Pope’s UN call for end to armed conflicts echoes message of support for Mindanao peace deal during PH trip

UNITED NATIONS – Echoing a message of peace when he visited the Philippines early this year, Pope Francis I has called on the United Nations (UN) to take concrete actions toward instituting and nurturing social justice, and to end all armed conflicts through prevention and mediation.
“[R]eal human beings take precedence over partisan interests, however legitimate the latter may be. In wars and conflicts there are individual persons, our brothers and sisters, men and women, young and old, boys and girls who weep, suffer and die. Human beings who are easily discarded when our only response is to draw up lists of problems, strategies and disagreements,” said the Pope, who is leader of the Catholic Church and incumbent sovereign of the Vatican City.
“War is the negation of all rights and a dramatic assault on the environment. If we want true integral human development for all, we must work tirelessly to avoid war between nations and between peoples,” the Pope said.
His words before the UN General Assembly, which is marking its 70th year, reflected his message of hope that lasting peace could finally be realized in the Philippines’ southern island of Mindanao due to the signing of a peace agreement between the Philippine government and the rebel group Moro Islamic Liberation Front (MILF). During a five-day state and pastoral visit in January 2015, Pope Francis expressed strong support for the Bangsamoro peace process and commended the Aquino administration’s efforts in peace-building across the country.
While in Malacanang during his Philippine trip, Pope Francis declared that “in a particular way, I express my trust that the progress made in bringing peace to the south of the country will result in just solutions in accord with the nation’s founding principles and respectful of the inalienable rights of all, including the indigenous peoples and religious minorities.”
“I note with pleasure ‎that last March (27, 2014) an agreement was signed to end long years of tension in the Philippines,” the Pope enthused in his statement in Malacanang Palace during his visit to the Philippines.
The Holy Pontiff was referring to the Comprehensive Agreement on the Bangsamoro (CAB), a landmark peace settlement between the Philippine government and the MILF that seeks an end to the three decades-long armed conflict in Mindanao through socio-economic and political settlement.
The Philippine government is pushing the peace agreement as a response to the aspiration of the Bangsamoro people for genuine autonomy and self-determination as guided by the 1987 Philippine Constitution.
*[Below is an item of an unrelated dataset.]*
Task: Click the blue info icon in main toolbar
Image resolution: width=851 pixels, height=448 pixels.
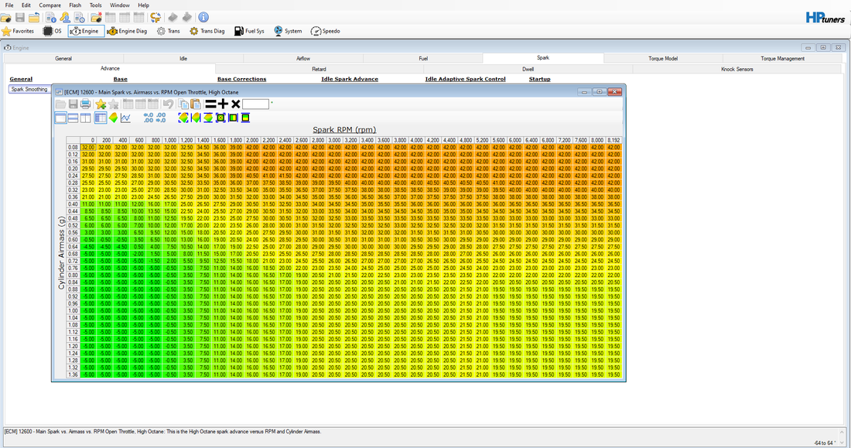Action: tap(203, 17)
The agreement has served as the basis for the Bangsamoro Basic Law (BBL) that seeks to establish a new parliamentary political entity that will replace the current Autonomous Region in Muslim Mindanao (ARMM).
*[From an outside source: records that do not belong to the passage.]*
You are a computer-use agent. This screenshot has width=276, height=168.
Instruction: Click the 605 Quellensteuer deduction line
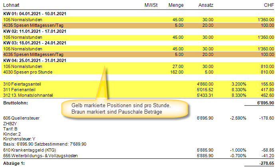pyautogui.click(x=20, y=119)
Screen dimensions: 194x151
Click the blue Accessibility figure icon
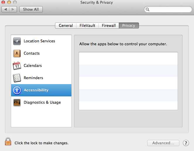click(x=17, y=90)
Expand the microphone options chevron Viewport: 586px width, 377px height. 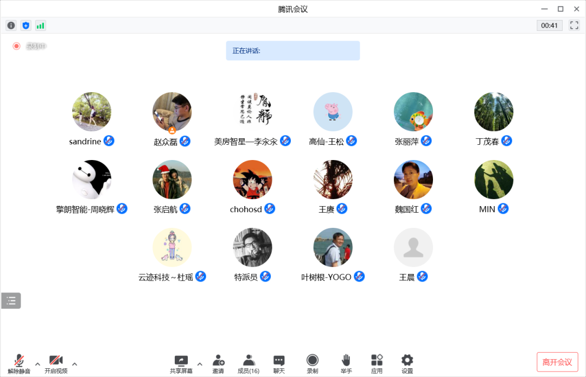pyautogui.click(x=37, y=364)
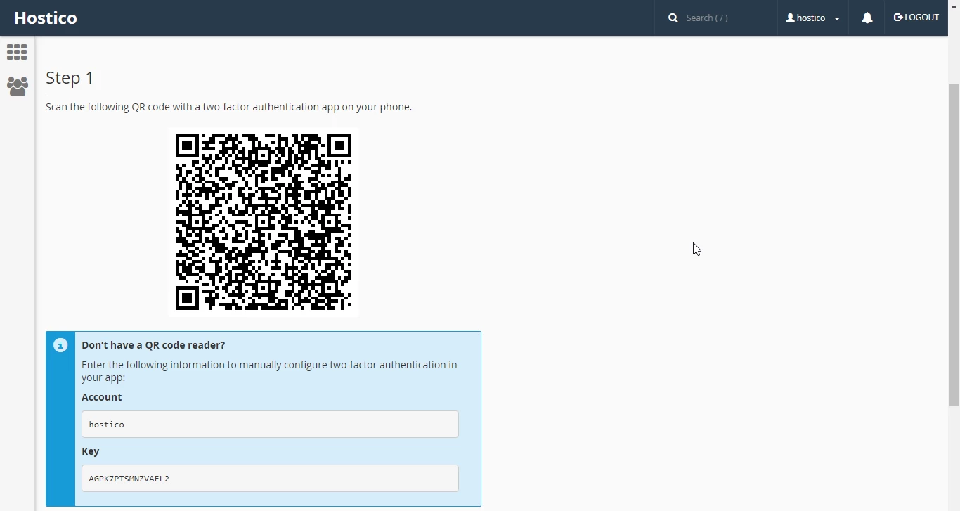The height and width of the screenshot is (511, 960).
Task: Click the two-factor QR code image
Action: 264,222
In his landmark address before the UN General Assembly, Pope Francis stressed that that “political and economic activity is only effective when it is understood as a prudential activity, guided by a perennial concept of justice.” He added that government leaders should never forget that “above and beyond our plans and programs, we are dealing with real men and women who live, struggle and suffer, and are often forced to live in great poverty, deprived of all rights.”
“To enable these real men and women to escape from extreme poverty, we must allow them to be dignified agents of their own destiny. Integral human development and the full exercise of human dignity cannot be imposed.”
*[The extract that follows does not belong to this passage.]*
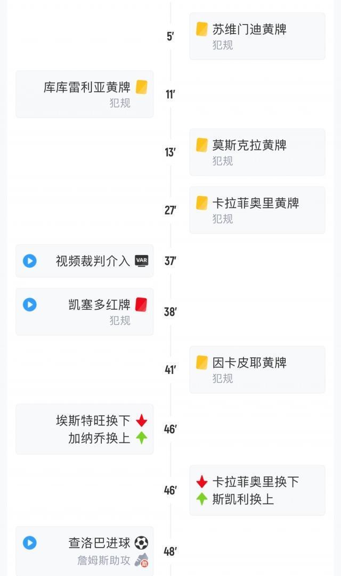Click red substitution-off arrow next to 埃斯特旺
341x576 pixels.
(141, 421)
“[Human dignity] must be built up and allowed to unfold for each individual, for every family, in communion with others, and in a right relationship with all those areas in which human social life develops – friends, communities, towns and cities, schools, businesses and unions, provinces, nations,” Pope Francis emphasized.
Born Jorge Mario Bergoglio, the Argentinian Pope is the fifth leader of the Catholic Church to visit the United Nations, and the fourth to address the international body’s general assembly.
The Philippine government insists that the proposed Bangsamoro government provides the proposed autonomous region with more space to exercise socio-economic freedom compared to the current ARMM. It also aims for better political participation regardless of gender, culture, and religion through the provision of sectoral seats and reserved seats for certain groupings such as the indigenous peoples, the minority Christian communities in the region, as well as the youth.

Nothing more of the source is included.